SOURCE INFORMATION:
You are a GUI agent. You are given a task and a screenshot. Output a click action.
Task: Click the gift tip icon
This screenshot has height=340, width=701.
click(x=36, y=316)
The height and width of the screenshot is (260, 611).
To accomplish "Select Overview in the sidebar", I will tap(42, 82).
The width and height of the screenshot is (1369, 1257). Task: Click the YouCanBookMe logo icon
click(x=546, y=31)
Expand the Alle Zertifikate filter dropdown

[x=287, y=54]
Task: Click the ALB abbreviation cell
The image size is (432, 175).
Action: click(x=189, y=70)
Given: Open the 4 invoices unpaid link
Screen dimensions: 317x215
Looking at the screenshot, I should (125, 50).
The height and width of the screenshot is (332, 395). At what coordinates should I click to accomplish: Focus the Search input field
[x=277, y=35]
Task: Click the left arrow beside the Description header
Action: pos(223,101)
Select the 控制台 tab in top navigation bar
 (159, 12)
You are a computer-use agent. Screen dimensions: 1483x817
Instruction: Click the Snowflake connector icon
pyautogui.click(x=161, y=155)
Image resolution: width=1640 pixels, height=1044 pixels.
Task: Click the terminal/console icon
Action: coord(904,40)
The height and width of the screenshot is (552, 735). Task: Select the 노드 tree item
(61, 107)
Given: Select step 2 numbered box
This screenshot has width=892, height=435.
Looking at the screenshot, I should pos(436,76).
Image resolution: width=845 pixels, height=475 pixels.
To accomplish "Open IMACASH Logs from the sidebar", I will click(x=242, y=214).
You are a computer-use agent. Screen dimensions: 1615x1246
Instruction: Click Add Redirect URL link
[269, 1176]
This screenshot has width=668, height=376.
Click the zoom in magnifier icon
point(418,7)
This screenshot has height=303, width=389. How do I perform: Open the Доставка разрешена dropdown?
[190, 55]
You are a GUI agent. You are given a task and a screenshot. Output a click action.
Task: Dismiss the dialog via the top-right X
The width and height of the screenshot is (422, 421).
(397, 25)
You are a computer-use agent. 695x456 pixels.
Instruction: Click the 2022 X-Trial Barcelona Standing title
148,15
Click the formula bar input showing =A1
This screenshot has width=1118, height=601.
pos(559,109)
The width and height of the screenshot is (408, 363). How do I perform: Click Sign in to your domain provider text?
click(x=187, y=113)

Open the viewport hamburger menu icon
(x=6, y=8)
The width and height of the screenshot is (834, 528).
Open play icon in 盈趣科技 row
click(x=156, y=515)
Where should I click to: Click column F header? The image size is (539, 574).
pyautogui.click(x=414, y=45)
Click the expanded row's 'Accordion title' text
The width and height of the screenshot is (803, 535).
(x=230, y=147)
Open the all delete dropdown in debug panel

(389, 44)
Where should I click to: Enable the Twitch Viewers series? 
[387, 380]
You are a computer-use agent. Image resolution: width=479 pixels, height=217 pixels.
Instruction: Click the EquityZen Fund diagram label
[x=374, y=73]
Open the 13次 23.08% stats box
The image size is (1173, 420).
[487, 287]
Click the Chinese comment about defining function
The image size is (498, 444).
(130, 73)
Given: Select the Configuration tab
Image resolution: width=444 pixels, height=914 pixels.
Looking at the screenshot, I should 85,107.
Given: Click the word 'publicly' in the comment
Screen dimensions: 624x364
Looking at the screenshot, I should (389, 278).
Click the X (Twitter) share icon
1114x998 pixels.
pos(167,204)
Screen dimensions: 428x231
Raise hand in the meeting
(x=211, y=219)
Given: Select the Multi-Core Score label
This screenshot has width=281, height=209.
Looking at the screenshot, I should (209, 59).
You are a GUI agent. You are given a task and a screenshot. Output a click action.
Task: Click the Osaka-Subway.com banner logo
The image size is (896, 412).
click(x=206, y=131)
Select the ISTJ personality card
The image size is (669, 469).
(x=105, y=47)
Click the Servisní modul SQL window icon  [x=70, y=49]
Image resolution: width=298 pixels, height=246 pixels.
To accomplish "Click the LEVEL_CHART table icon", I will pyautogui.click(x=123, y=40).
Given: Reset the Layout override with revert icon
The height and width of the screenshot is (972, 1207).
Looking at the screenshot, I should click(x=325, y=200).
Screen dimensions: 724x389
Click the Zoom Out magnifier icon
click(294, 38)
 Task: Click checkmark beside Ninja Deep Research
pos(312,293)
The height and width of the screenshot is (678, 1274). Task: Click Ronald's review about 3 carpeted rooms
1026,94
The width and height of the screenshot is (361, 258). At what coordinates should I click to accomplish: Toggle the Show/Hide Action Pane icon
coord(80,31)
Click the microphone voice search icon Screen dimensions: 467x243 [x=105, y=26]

TASK INSTRUCTIONS:
Return exactly the lines from the beginning of the data above through the one containing "Given: Open the 4 invoices unpaid link", please. Include both end lines and add nothing else.

ANSWER BOX:
You are a GUI agent. You are given a task and a screenshot. Output a click action.
Task: Click the gift tip icon
This screenshot has height=340, width=701.
click(x=36, y=316)
The height and width of the screenshot is (260, 611).
To accomplish "Select Overview in the sidebar", I will tap(42, 82).
The width and height of the screenshot is (1369, 1257). Task: Click the YouCanBookMe logo icon
click(x=546, y=31)
Expand the Alle Zertifikate filter dropdown

[x=287, y=54]
Task: Click the ALB abbreviation cell
The image size is (432, 175).
Action: click(x=189, y=70)
Given: Open the 4 invoices unpaid link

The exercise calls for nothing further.